=== PAGE TEXT ===

· · · · ·

An investor makes the decision to purchase 10,000 shares of BHP based on a price of $11 per share. Accordingly, the investor's broker makes the following trades over one trading day:

Time Buy/Sell Price Volume
10:01:00 Buy $12.17 1,000
12:01:00 Buy $12.60 1,000
12:02:00 Buy $16.36 6,000
13:07:00 Buy $12.39 1,000
14:54:00 Buy $12.99 1,000

The stock closed at a price of $13.30. The broker charges a commission of $0.01 per share, including all explicit fees.

Calculate the broker's hypothetical portfolio cost, hypothetical profits, actual portfolio cost, actual profits and implementation shortfall. Show all working.

1: Apply the implementation shortfall method to categorise the trader's costs into the commission, delay, price impact and opportunity cost components. Show all working.

2: Provide a qualitative justification for you categorisation in the previous question.

· · · · ·

=== PROVIDED MATERIAL ===

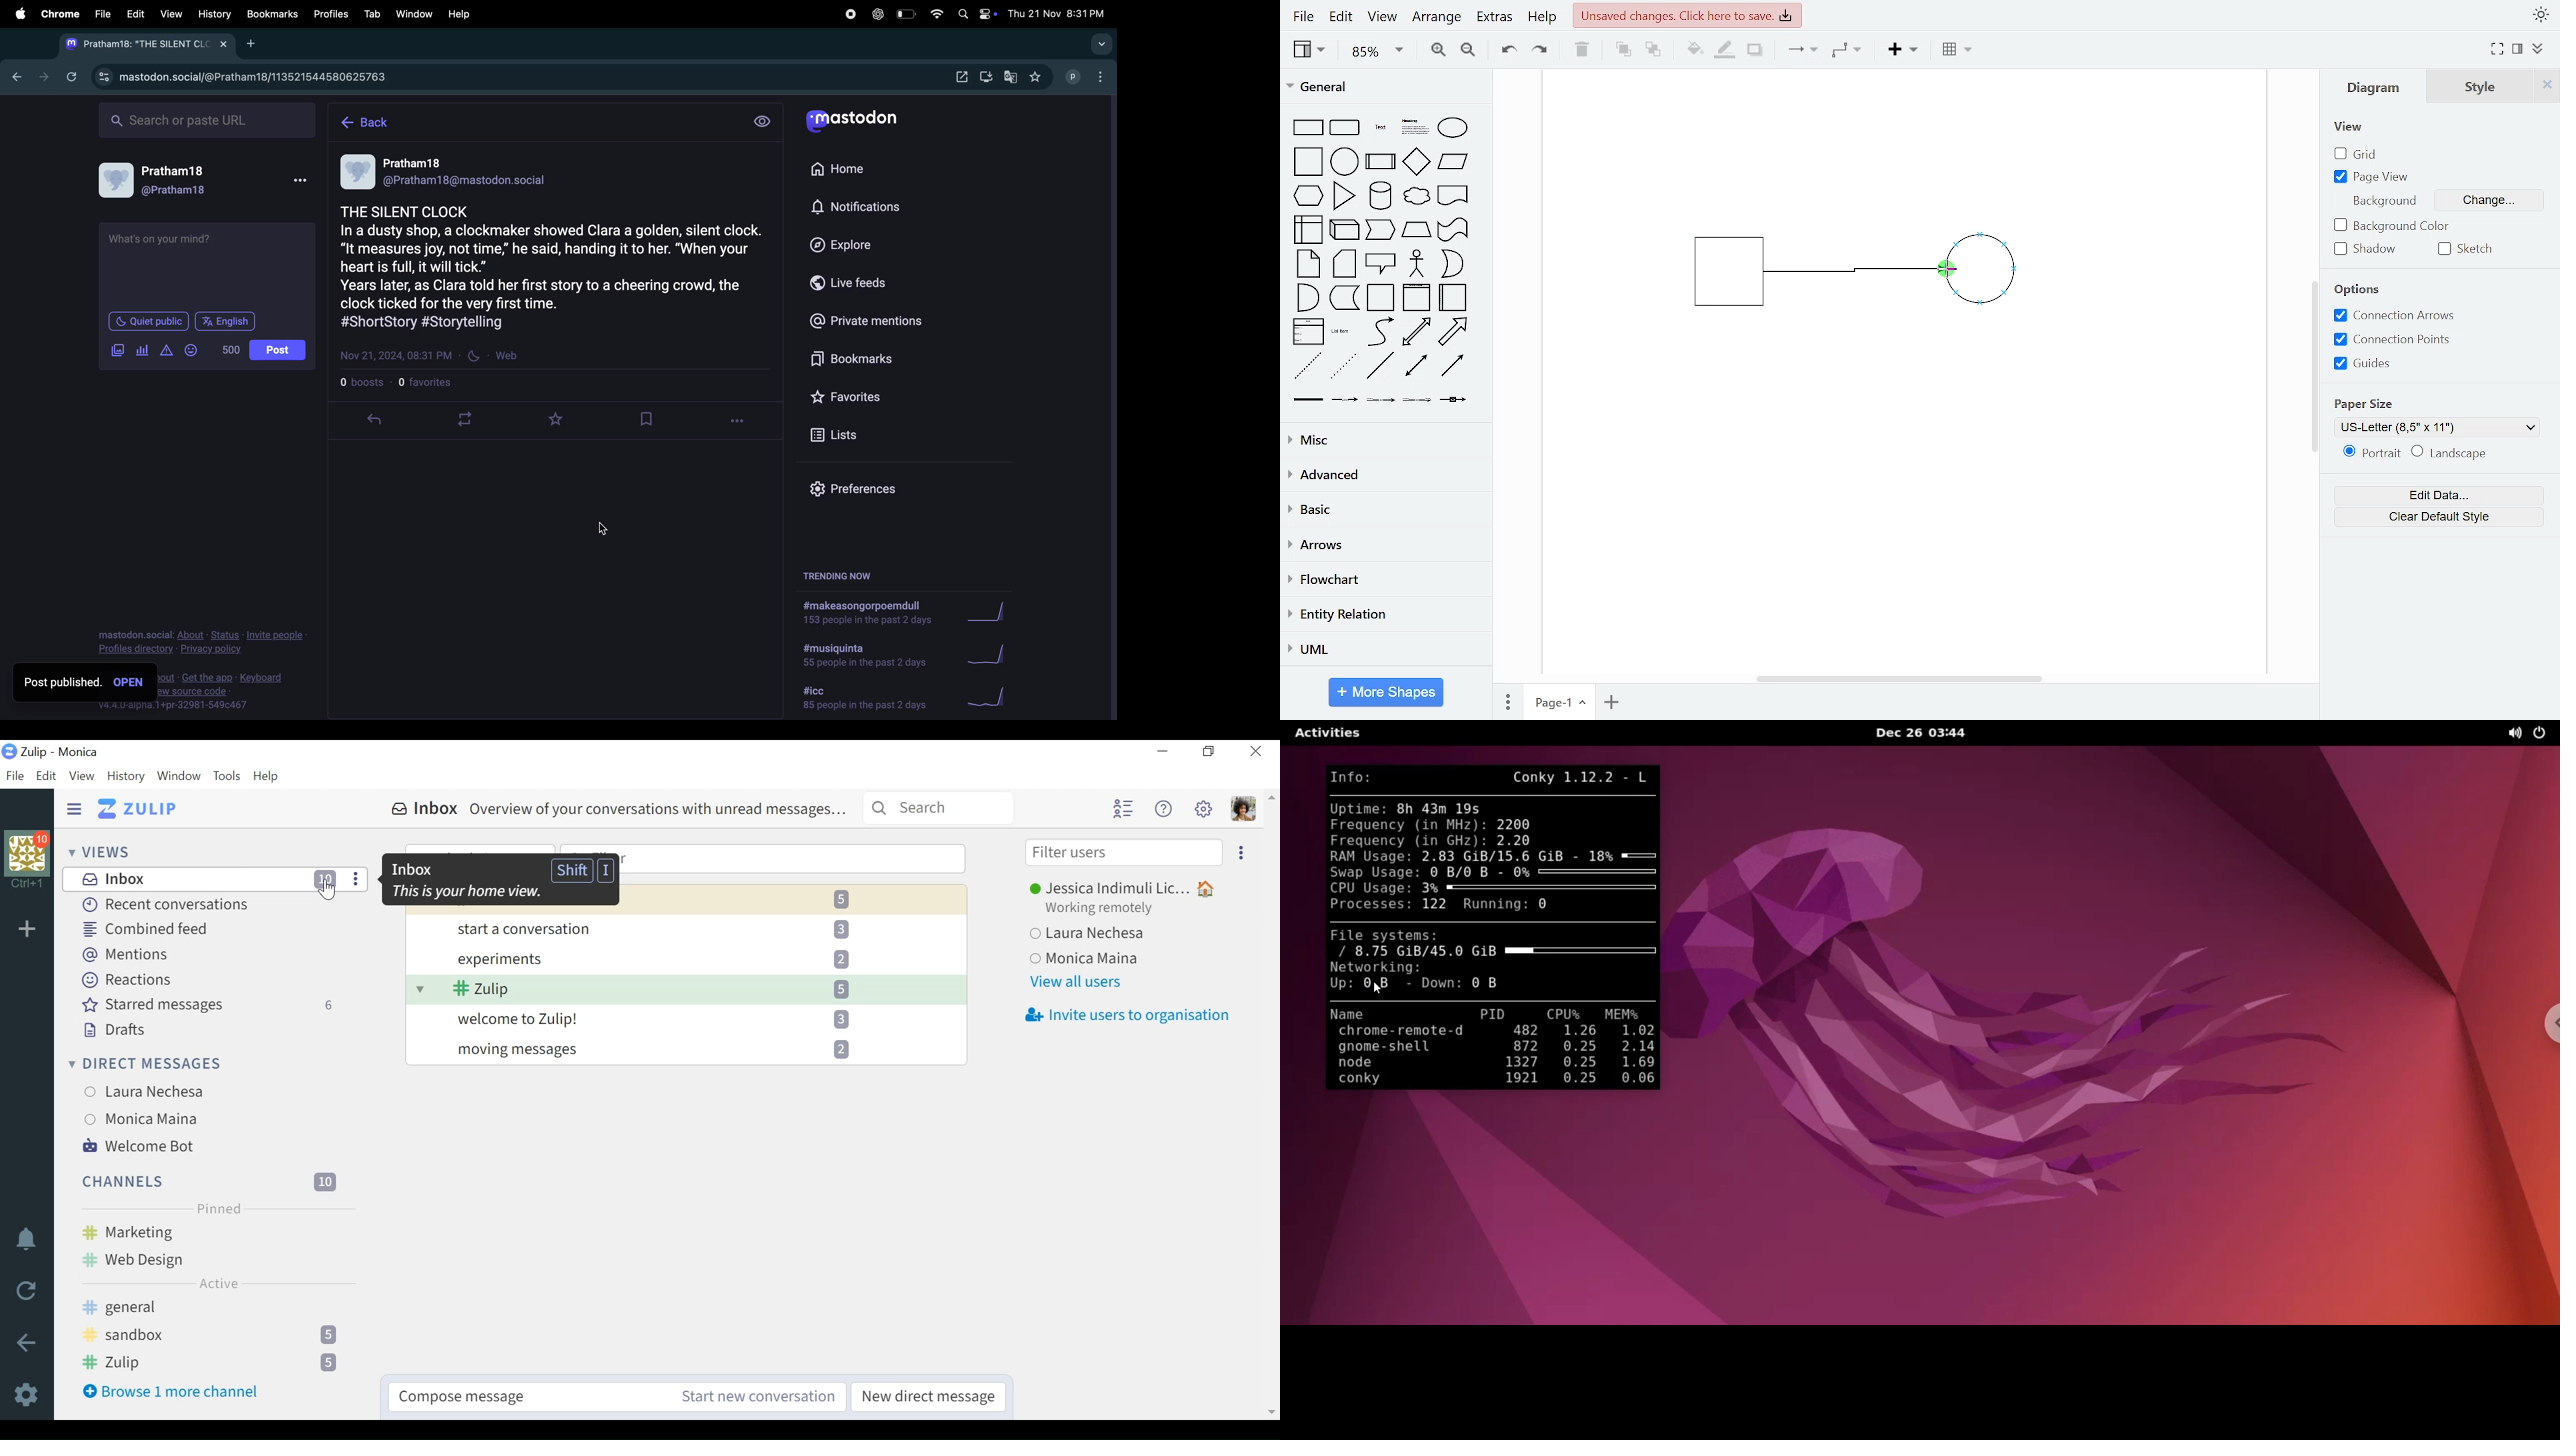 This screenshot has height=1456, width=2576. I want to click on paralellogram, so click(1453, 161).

· · · · ·

=== GOAL OF THE EXERCISE ===
Please carry on the BHP trading exercise from the point where it stops. The listing comes from a separate source and has no connection to the BHP trading exercise.

=== RESULT OF THE TASK ===
3: Now, assume that the market VWAP on this trading day was $12.80. Calculate the broker's total execution cost and execution cost per share. Show all working.

4: Did the broker over or under perform relative to the VWAP benchmark?

5: Explain how ex-ante risk measures differ from ex-post risk measures. Provide an example of both. Use your own words.

6. Describe how to implement a pairs trading strategy by providing an example. What are the risks associated with implementing a pairs trading strategy? Use your own words.